## Instructions to follow
List every line of the entries below that contains the string "Task", matching case exactly.

## Data section
************
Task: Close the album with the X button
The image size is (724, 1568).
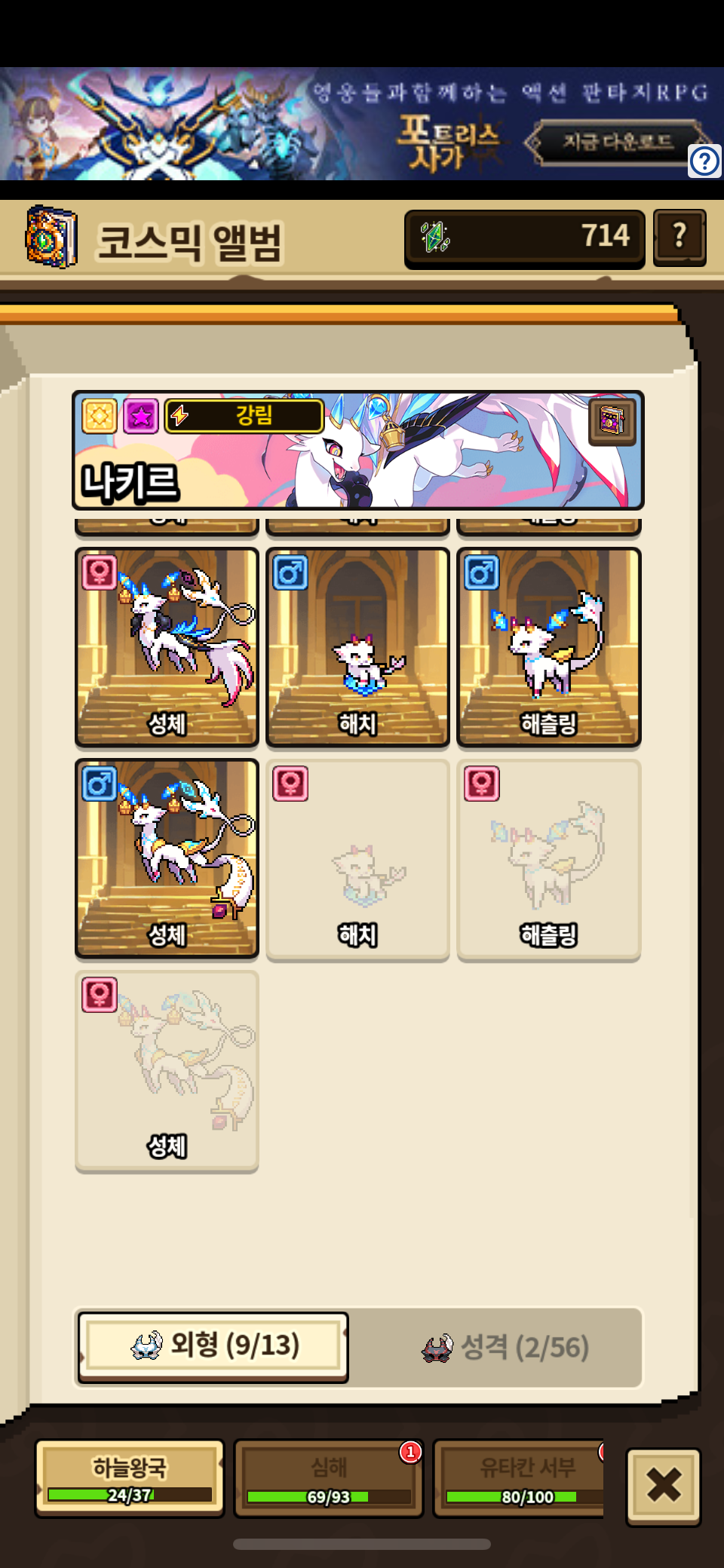Action: [664, 1486]
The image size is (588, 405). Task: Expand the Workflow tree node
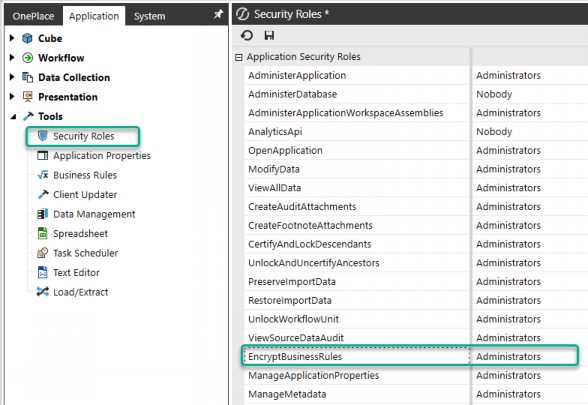(12, 57)
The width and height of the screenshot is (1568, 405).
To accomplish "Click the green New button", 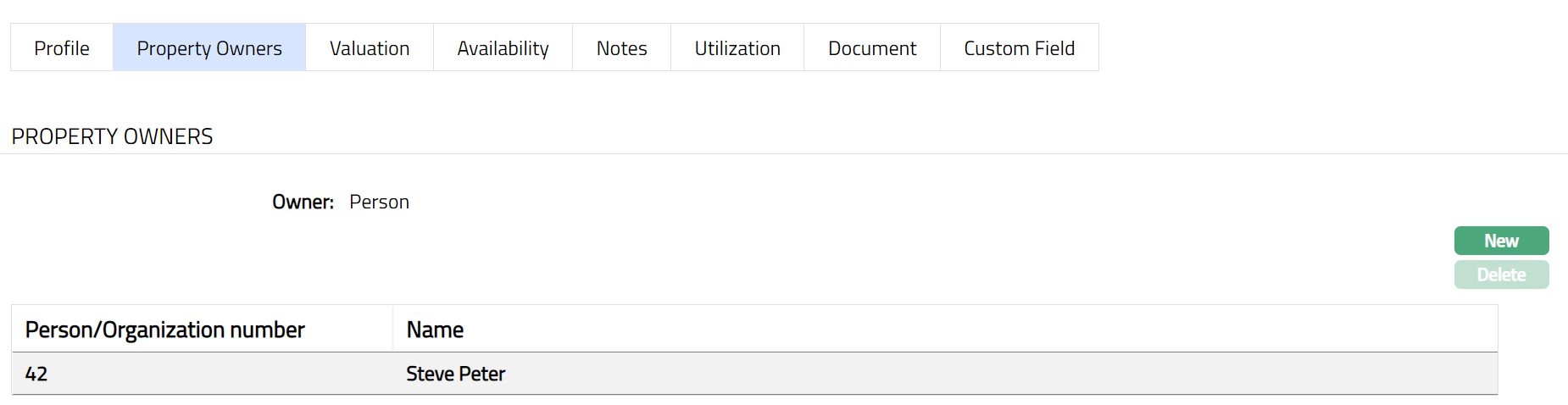I will (x=1501, y=241).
************
## Solution
Task: Close the album with the X button
The image size is (588, 405). Task: Expand the Workflow tree node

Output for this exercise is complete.